━━━ DOCUMENT SEGMENT

General McClellan’s pursuit of retreating secessionists in western Virginia was a success, with Federal forces defeating Confederate troops in a quick and decisive confrontation at Carrick’s Ford. Despite suffering a loss of 13 and forty wounded, Union troops killed fifty, including Confederate General Robert Garnett, and captured many more. General Hill will continue to pursue what remains of the Confederates in western Virginia.
Congress continues to work tirelessly to pass legislation on issues relating to war funds, military size, and the seizure of secessionist property. Business is moving so quickly that experts predict that the special session of Congress will likely be able to adjourn by Friday.
Once predicted to be the location for the next large-scale conflict, the situation at Fort Pickens, the Federal installation in Florida, is calm. According to a recent dispatch, the Fort was recently supplied with large armory and “the idea of a fight had been about given up” by the soldiers stationed there.
In a statement to the pro-secessionist citizenry of Missouri, Thomas Reynolds, the fugitive Lieutenant Governor, tells supporters to avoid rash action but urges them to be ready to take up arms when ex-Governor Jackson calls. He writes:
I rejoice to learn from various sources that even amid the present gloom you remain confident of final success. We are draining to the very dregs the bitter cup of Federal usurpation; but the medicine was needed to cure the diseases of our body politic. The military advantages lately obtained by our oppressors are not surprising, for your perilous uprising at the call of our Governor was made without that previous concert with your natural allies which was almost indispensable for success. But the fortune of war is prone to change; be ready to take advantage of it.

━━━━━━
━━━ DATA FOR REVIEW

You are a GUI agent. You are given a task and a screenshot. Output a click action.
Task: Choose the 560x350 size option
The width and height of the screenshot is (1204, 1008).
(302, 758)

━━━━━━
━━━ DATA FOR REVIEW

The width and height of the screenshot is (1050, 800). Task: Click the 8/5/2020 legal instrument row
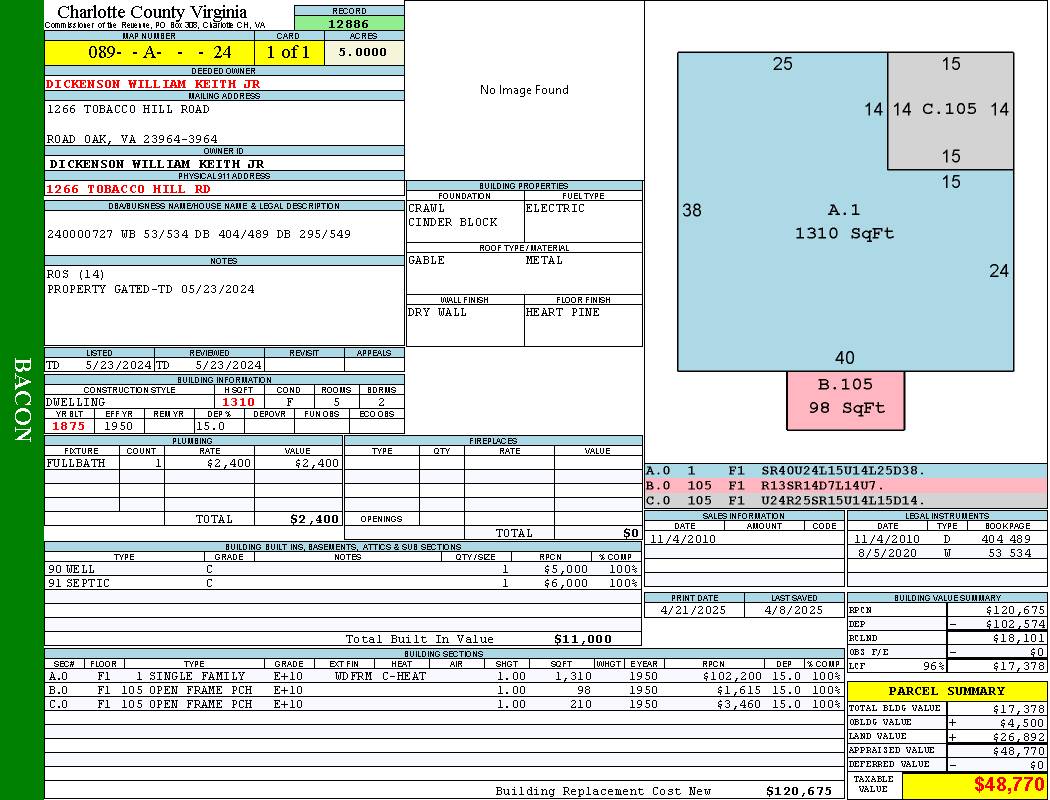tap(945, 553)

━━━━━━

## ACTIVITY 1
According to the news summary, which Confederate general was killed at Carrick's Ford?
## ACTIVITY 2
Print the stretch of the news summary that begins at the words "Congress continues to" and ends after the words "soldiers stationed there.", without changing anything.

## ANSWER SECTION 1
General Robert Garnett.

## ANSWER SECTION 2
Congress continues to work tirelessly to pass legislation on issues relating to war funds, military size, and the seizure of secessionist property. Business is moving so quickly that experts predict that the special session of Congress will likely be able to adjourn by Friday.
Once predicted to be the location for the next large-scale conflict, the situation at Fort Pickens, the Federal installation in Florida, is calm. According to a recent dispatch, the Fort was recently supplied with large armory and “the idea of a fight had been about given up” by the soldiers stationed there.